The step of obtaining the fourth scale index comprises:
9. The method of claim 8, comprising obtaining the fourth scale index based on the scale index map and the third position.

processing the image to be labeled using the network to be trained to obtain the location of the at least one person point and the location of at least one person frame;
performing a feature extraction process on the image to be labeled to obtain first feature data;
downsampling the first feature data to obtain the position of the at least one person frame;
Upsampling the first feature data to obtain the positions of the at least one person point.

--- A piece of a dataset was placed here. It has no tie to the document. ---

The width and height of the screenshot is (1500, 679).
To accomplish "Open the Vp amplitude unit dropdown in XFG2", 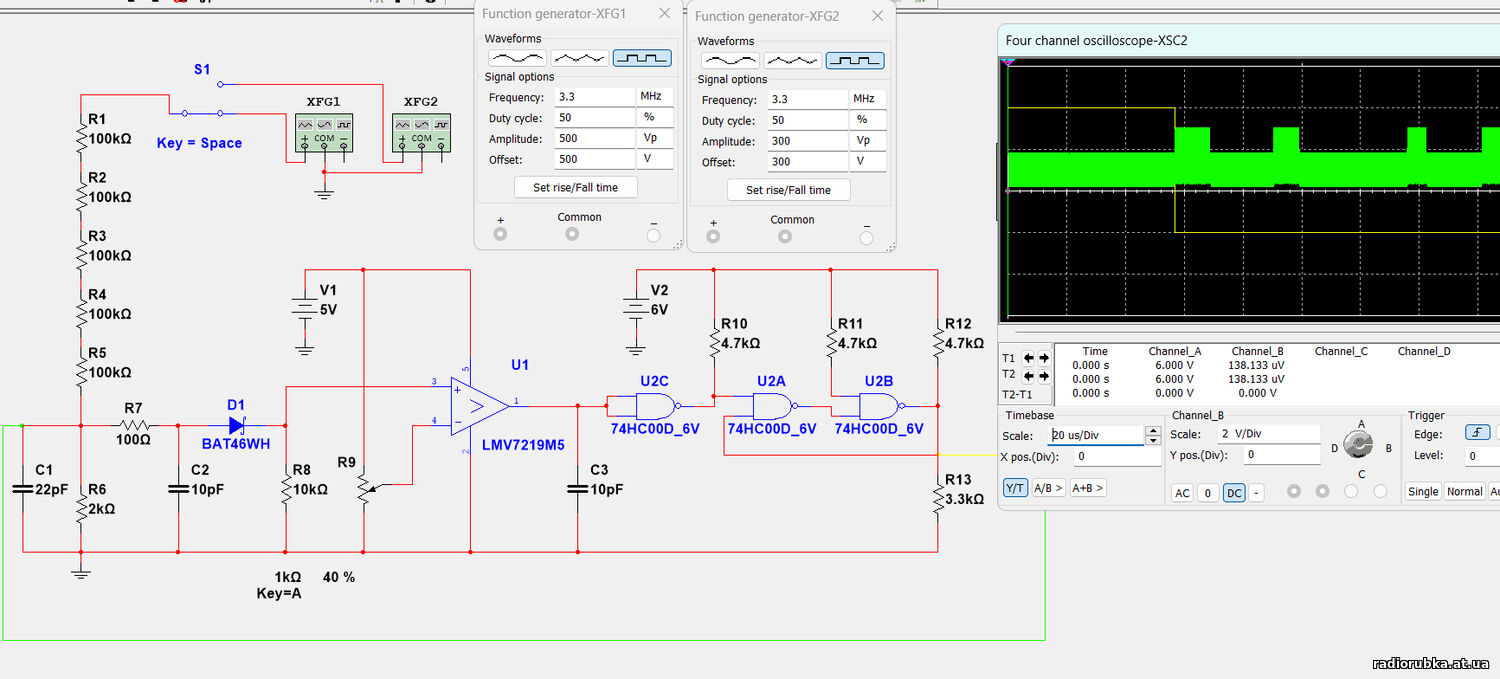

performing a downsampling process on the first feature data to obtain the position of the at least one person frame,
downsampling the first feature data to obtain second feature data;
performing a convolution process on the second feature data to obtain the position of the at least one person frame;
performing an upsampling process on the first feature data to obtain the position of the at least one person point;
performing an upsampling process on the first feature data to obtain third feature data;
performing fusion processing on the second feature data and the third feature data to obtain fourth feature data;
11. The method of claim 10, comprising upsampling the fourth feature data to obtain the positions of the at least one person point.

The method includes:
obtaining an image to be processed;
processing the image to be processed using the crowd positioning network to obtain a position of a person point of a third person and a position of a person frame of the third person, wherein the third person is 12. A method according to any one of claims 7-11, further comprising the step of being the person in the image to be rendered.

An image labeling device,
an obtaining unit configured to obtain an image to be labeled and a first scale index, wherein the image to be labeled includes a person point label of a first person, and the person point label of the first person includes a first person a first position of a point is included, said first scale index representing a mapping between a first size and a second size, said first size being the size of a first reference object at said first position; an acquisition unit, wherein the second size is the size of the first reference object in the real world;
a construction unit configured to construct a pixel point adjacent region based on the first person point when the first scale index is greater than or equal to a first threshold, wherein the pixel point adjacent region includes the first person a building unit that includes a first pixel point that is different from the point;
and a first processing unit configured to use the location of the first pixel point as a person point label for the first person.

an electronic device,
a memory configured to store computer program code including computer instructions;
and a processor configured to invoke the computer instructions to perform the method of any one of claims 1-12.

A computer readable storage medium storing a computer program for causing a computer to carry out the method according to any one of claims 1-12.

A computer program causing a computer to perform the method according to any one of claims 1-12.